■ **DATA RECORDS**:
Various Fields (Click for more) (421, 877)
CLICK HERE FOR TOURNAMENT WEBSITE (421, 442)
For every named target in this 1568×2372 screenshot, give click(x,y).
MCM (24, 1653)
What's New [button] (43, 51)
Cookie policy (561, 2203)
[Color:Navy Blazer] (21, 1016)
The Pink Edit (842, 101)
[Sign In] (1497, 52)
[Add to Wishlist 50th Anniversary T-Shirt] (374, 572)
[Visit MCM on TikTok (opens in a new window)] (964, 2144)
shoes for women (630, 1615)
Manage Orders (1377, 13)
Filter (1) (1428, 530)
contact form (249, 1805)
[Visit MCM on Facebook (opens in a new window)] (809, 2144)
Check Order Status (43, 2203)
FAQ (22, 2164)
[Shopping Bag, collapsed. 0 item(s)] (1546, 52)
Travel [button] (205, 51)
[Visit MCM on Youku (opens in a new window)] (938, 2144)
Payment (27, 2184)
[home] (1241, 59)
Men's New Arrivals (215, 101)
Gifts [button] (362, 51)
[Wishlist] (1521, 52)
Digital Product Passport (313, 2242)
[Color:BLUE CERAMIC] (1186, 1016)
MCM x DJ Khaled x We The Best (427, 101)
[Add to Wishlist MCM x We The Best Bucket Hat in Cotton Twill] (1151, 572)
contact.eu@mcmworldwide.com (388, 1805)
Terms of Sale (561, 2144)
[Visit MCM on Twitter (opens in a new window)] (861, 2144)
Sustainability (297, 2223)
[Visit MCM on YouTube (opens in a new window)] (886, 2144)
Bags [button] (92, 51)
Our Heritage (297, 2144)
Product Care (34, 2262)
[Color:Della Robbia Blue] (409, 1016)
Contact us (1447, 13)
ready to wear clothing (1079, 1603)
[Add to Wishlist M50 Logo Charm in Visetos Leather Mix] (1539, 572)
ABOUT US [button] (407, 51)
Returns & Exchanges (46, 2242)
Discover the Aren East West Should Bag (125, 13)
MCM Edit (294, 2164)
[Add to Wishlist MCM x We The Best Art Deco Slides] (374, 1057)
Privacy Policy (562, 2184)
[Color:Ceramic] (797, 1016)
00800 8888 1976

■ **REQUIRED ACTION**: Pull out every line of the records above that contains the word "Color".

■ **ANSWER SECTION**:
[Color:Navy Blazer] (21, 1016)
[Color:BLUE CERAMIC] (1186, 1016)
[Color:Della Robbia Blue] (409, 1016)
[Color:Ceramic] (797, 1016)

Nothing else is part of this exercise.